(Collected data)
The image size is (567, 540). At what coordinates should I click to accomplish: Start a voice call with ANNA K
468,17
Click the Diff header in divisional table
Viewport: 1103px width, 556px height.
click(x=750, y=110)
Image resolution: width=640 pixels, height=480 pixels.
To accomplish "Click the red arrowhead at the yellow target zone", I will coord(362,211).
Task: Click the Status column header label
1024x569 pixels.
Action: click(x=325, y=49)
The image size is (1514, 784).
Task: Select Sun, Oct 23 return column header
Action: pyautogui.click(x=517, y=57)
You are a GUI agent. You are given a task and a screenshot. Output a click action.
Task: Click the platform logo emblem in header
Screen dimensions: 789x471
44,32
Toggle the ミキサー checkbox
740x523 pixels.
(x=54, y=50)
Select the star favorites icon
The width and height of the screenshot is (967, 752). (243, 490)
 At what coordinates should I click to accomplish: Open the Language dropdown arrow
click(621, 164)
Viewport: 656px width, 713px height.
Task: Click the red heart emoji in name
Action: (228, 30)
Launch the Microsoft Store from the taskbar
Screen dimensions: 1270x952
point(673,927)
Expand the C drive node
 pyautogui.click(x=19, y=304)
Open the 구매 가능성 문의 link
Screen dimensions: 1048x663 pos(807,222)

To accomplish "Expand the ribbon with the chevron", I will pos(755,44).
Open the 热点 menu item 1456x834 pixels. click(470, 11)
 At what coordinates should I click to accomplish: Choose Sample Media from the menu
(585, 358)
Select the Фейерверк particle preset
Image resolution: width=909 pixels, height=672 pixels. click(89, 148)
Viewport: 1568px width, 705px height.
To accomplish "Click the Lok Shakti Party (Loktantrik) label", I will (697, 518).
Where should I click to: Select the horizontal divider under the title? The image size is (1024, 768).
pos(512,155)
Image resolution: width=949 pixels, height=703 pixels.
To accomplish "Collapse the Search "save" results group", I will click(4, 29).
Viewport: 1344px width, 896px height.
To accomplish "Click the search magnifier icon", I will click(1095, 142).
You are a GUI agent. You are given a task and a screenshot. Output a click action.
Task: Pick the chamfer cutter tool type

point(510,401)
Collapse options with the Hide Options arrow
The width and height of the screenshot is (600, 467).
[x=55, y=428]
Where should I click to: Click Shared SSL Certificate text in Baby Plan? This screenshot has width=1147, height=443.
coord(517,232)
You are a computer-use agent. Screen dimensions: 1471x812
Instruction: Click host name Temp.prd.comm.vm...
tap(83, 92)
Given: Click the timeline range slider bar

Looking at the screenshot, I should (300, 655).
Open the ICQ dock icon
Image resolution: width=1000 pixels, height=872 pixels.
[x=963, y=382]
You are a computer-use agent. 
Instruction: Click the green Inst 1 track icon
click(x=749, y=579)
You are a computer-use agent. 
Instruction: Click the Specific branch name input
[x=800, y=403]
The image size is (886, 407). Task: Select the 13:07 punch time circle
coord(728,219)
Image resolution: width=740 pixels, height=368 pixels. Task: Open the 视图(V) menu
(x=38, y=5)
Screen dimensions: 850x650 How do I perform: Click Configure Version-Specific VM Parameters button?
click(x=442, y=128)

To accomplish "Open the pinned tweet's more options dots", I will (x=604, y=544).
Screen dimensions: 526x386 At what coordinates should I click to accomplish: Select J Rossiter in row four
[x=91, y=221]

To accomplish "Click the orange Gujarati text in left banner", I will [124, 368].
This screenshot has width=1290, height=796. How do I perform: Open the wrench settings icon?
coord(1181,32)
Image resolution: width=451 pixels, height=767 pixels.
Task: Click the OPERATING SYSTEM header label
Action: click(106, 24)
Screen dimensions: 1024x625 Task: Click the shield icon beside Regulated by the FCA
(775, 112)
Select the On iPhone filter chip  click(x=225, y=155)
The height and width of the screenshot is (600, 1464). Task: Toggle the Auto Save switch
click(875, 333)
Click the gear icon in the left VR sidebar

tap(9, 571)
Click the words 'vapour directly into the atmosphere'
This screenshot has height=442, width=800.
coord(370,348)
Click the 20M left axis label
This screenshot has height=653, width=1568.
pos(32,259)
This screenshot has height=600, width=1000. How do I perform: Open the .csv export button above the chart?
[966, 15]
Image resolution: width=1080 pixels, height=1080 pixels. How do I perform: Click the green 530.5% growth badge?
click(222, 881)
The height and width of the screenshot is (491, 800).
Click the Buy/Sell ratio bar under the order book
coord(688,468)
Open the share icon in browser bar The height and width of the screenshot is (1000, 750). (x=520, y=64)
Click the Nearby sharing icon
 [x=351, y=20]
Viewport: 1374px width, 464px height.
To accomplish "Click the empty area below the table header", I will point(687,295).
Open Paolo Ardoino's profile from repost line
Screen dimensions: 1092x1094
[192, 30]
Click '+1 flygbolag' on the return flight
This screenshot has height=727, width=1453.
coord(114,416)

■ What is required
Extract exactly the leading lines of the data, stopping at and including the line with "Task: Click the Status column header label".

■ Solution for this task
The image size is (567, 540). At what coordinates should I click to accomplish: Start a voice call with ANNA K
468,17
Click the Diff header in divisional table
Viewport: 1103px width, 556px height.
click(x=750, y=110)
Image resolution: width=640 pixels, height=480 pixels.
To accomplish "Click the red arrowhead at the yellow target zone", I will coord(362,211).
Task: Click the Status column header label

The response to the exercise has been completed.